For estimation of the model, we have used the system GMM method. Also, for system estimation of GMM method, we have used the first to the third lags of both dependent and explanatory variables as the instrumental variables. GMM method has several benefits including dealing with endegeneity problem and capturing the dynamic behavior of dependent variables.
Also, the data have been collected from the World Inequality Database (WID)4. We have applied two different samples, including G75 + BRICS6 countries and 129 countries7 including both developing and developed countries during the 1980–2019 period. The descriptive statistics of all variables in both samples have been presented in Tables 1 and 2.
Table 1
Descriptive Statistics of the Variables in the First Sample or G7 + BRICS Countries
Variable | Mean | Median | Min | Max | St. Dev. |
\({{L}{o}{g}({Y}}_{{i}{t}})\) | 9.75 | 10.04 | 7.42 | 10.87 | 0.843 |
Gini Coefficient | 0.51 | 0.49 | 0.31 | 0.74 | 0.090 |
Top 10% Share | 0.38 | 0.36 | 0.21 | 0.65 | 0.095 |
Top 1% Share | 0.12 | 0.10 | 0.03 | 0.30 | 0.056 |
Source: Own Calculation |
Table 2
Descriptive Statistics of the Variables in the Second Sample or 129 countries
Variable | Mean | Median | Min | Max | St. Dev. |
\({{L}{o}{g}({Y}}_{{i}{t}})\) | 12.02 | 11.65 | 4.34 | 20.30 | 2.47 |
Gini Coefficient | 0.52 | 0.53 | 0.21 | 0.75 | 0.086 |
Top 10% Share | 0.41 | 0.42 | 0.07 | 0.69 | 0.098 |
Top 1% Share | 0.13 | 0.13 | 0.02 | 0.43 | 0.04 |
Source: Own Calculation |
[1] . For more information about the wavelet coherence approach, please see Torrence & Compo (1998).

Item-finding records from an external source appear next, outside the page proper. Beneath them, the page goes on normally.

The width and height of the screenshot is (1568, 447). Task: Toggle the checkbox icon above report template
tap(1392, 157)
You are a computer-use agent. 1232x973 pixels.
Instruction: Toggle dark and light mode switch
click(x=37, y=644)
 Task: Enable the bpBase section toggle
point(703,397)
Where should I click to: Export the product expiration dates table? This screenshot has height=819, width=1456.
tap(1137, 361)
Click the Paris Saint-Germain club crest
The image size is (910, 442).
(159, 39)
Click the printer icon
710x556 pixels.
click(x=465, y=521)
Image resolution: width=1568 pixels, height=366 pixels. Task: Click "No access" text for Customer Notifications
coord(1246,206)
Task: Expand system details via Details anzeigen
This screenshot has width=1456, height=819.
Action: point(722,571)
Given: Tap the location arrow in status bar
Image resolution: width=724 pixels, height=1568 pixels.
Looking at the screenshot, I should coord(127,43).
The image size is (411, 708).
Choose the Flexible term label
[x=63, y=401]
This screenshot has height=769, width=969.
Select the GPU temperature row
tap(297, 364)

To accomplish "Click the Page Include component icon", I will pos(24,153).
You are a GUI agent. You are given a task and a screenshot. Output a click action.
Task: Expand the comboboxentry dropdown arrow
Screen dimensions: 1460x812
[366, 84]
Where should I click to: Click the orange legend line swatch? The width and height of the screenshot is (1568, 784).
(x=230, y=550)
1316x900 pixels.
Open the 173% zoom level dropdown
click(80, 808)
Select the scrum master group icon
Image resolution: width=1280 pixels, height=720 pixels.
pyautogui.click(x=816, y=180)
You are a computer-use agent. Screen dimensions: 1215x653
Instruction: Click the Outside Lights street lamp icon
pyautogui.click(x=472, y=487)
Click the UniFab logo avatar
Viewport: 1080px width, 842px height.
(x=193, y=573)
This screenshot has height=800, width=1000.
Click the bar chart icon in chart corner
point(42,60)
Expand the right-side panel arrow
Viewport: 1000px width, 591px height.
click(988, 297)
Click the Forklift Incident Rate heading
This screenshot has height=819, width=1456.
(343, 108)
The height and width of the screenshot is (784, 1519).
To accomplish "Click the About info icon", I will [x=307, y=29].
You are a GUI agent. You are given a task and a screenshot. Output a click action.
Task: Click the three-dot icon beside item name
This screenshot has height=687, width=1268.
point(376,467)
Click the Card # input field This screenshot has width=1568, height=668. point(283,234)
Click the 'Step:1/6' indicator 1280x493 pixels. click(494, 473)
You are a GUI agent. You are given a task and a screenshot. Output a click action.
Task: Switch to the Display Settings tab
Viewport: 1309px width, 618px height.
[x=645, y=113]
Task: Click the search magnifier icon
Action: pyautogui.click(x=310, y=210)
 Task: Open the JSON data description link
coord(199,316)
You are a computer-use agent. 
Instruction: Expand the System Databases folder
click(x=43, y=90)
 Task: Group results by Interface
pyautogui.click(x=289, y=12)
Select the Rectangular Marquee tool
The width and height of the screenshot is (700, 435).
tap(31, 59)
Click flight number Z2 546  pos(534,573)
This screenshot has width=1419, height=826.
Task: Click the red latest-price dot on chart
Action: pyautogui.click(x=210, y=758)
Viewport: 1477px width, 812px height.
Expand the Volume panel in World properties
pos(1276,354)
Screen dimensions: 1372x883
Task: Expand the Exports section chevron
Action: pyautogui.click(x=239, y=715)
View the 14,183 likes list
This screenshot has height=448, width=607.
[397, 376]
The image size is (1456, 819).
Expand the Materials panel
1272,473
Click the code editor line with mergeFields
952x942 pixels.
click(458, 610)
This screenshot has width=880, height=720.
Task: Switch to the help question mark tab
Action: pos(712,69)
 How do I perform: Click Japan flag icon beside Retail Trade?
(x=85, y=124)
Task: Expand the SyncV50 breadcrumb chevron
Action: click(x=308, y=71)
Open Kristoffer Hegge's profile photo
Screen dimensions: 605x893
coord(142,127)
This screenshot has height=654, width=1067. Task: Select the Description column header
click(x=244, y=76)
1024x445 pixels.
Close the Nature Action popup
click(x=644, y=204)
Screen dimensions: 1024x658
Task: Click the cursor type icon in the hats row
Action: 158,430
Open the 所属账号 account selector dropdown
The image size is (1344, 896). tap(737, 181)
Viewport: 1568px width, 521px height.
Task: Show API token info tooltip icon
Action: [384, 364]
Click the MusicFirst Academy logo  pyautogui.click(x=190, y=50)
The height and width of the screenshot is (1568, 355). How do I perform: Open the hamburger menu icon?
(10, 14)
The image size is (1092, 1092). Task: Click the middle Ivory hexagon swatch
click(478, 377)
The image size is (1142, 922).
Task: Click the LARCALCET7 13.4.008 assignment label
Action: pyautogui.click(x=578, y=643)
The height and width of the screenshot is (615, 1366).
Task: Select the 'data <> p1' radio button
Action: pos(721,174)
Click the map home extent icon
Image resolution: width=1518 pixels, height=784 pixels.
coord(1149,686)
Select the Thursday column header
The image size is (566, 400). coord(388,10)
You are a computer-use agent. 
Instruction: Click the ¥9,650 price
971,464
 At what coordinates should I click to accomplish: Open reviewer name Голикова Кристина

[2] . Methodology of calculation of inequality indexes can be found in https://wid.world/methodology/.
[3] . Calculated by Euro/Constant 2020/PPP.
[4] . https://wid.world/
[5] . G7 countries include the USA, UK, France, Germany, Italy, Canada, and Japan.
[6] . BRICS countries include Brazil, Russia, India, China, and South Africa.
[7] . Afghanistan, Albania, Algeria, Angola, Argentina, Armenia, Australia, Austria, Azerbaijan, Bahrain, Bangladesh, Belarus, Belgium, Benin, Bhutan, Bosnia and Herzegovina, Brunei Darussalam, Bulgaria, Burundi, Cambodia, Canada, Chad, China, Comoros, Costa Rica, Croatia, Cuba, Cyprus, Czech Republic, Denmark, Djibouti, DR Congo, Ecuador, Egypt, Equatorial Guinea, Estonia, Ethiopia, Finland, France, Gabon, Georgia, Germany, Ghana, Greece, Guinea, Hungary, Iceland, India, Indonesia, Iran, Iraq, Ireland, Israel, Italy, Japan, Jordan, Kazakhstan, Korea, Kosovo, Kuwait, Kyrgyzstan, Latvia, Lebanon, Liberia, Libya, Lithuania, Luxembourg, Macao, Malaysia, Malta, Mauritania, Mauritius, Moldova, Mongolia, Montenegro, Morocco, Myanmar, Nepal, Netherlands, New Zealand, Niger, Nigeria, North Korea, North Macedonia, Norway, Pakistan, Palestine, Papua New Guinea, Paraguay, Philippines, Poland, Portugal, Qatar, Romania, Russian Federation, Rwanda, Sao Tome and Principe, Saudi Arabia, Serbia, Seychelles, Singapore, Slovakia, Slovenia, South Africa, South Sudan, Spain, Sri Lanka, Sudan, Sweden, Switzerland, Syrian Arab Republic, Taiwan, Tajikistan, Tanzania, Timor-Leste, Togo, Trinidad and Tobago, Tunisia, Turkey, Turkmenistan, Uganda, Ukraine, United Kingdom, Uruguay, USA, Uzbekistan, Viet Nam, Yemen, and Zanzibar.